## EXERCISE TASKS:
[a] Transcribe a passage from the seminar listing, beginning at the words "Semester Two (Spring" and stopping after the words "Novaković (University of Zagreb)".
[b] List the speaker named directly under each talk title in the seminar listing.

## TEXT TO READ:
● ● ●

Semester Two (Spring 2013)

Semester One (Autumn 2013)

  • 27 September 2013 A fast Jacobi-type SVD for the graphics processors
    Vedran Novaković (University of Zagreb)

    3.00 pm - Frank Adams Room 1, Alan Turing Building
    Abstract (click to view)

    Singular value decomposition presents a challenge for the graphics processors and similar massively parallel architectures. We present a hierarchically blocked Jacobi SVD algorithm, for both a single and the multiple GPUs. Unlike common hybrid approaches, our algorithm needs a CPU for the controlling purposes only. The algorithm is noticeably faster than Magma's DGESVD on a Tesla C2070 GPU, while retaining the high relative accuracy. In this talk we shall discuss the key components of the algorithm: the blocking structure that reflects the levels of GPU's memory hierarchy, and some new parallel pivoting strategies. The algorithm, in principle, scales to an arbitrary number of GPU nodes, by adding the appropriate blocking levels. The scalability is demonstrated by more than twofold speedup on a Tesla S2050 system with four GPUs.

  • 11 October 2013 Phase Transitions in Convex Geometry and Optimization
    Dennis Amelunxen (The University of Manchester)

    3.00 pm - Frank Adams Room 1, Alan Turing Building
    Abstract (click to view)

    Convex optimization provides a powerful approach to solving a wide range of problems under structural assumptions on the solutions. Examples include solving linear inverse problems or separating signals with mutually incoherent structures. A curious phenomenon arises when studying such problems; as the underlying parameters in the optimization program shift, the convex relaxation can change quickly from success to failure. We reduce the analysis of these phase transitions to a summary parameter, the statistical dimension, associated to the problem. We prove a new concentration of measure phenomenon for some integral geometric invariants, and deduce from this the existence of phase transitions for a wide range of problems; the phase transition being located at the statistical dimension. We furthermore calculate the statistical dimension in concrete problems of interest, and use it to relate previously existing - but seemingly unrelated - approaches to compressed sensing by Donoho and Rudelson & Vershynin. (joint work with Martin Lotz, Michael B. McCoy, Joel A. Tropp)

  • 25 October 2013 Calculation of the Heat Transfer Coefficient for Quenching Probes
    Saša Singer (University of Zagreb)

    3.00 pm - Frank Adams Room 1, Alan Turing Building
    Abstract (click to view)

    The purpose of the Liscic/Petrofer probe is to determine the cooling intensity during liquid quenching in laboratory and workshop environments. The heat transfer coefficient calculation is based on temperatures measured in time near the surface of the probe, and involves two interesting numerical problems: monotone smoothing of measured temperatures, and solution of (one-dimensional) inverse heat conduction problem to determine the surface temperature and the heat transfer coefficient.

● ● ●

## DATA SEGMENT:
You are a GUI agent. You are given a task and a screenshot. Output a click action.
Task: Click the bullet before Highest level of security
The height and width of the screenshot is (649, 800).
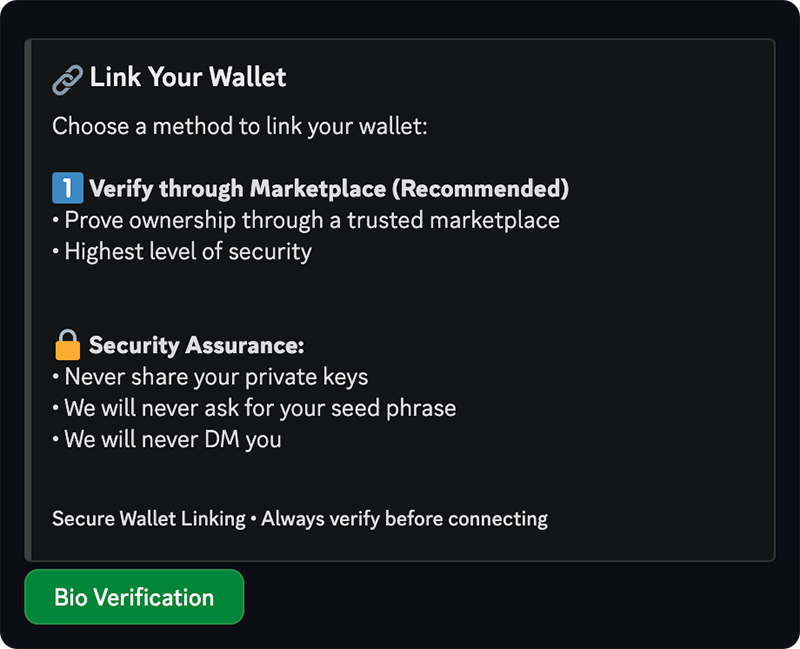(56, 252)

● ● ●

## ANSWERS BY TASK:
[a]
Semester Two (Spring 2013)

Semester One (Autumn 2013)

  • 27 September 2013 A fast Jacobi-type SVD for the graphics processors
    Vedran Novaković (University of Zagreb)

[b]
Vedran Novaković
Dennis Amelunxen
Saša Singer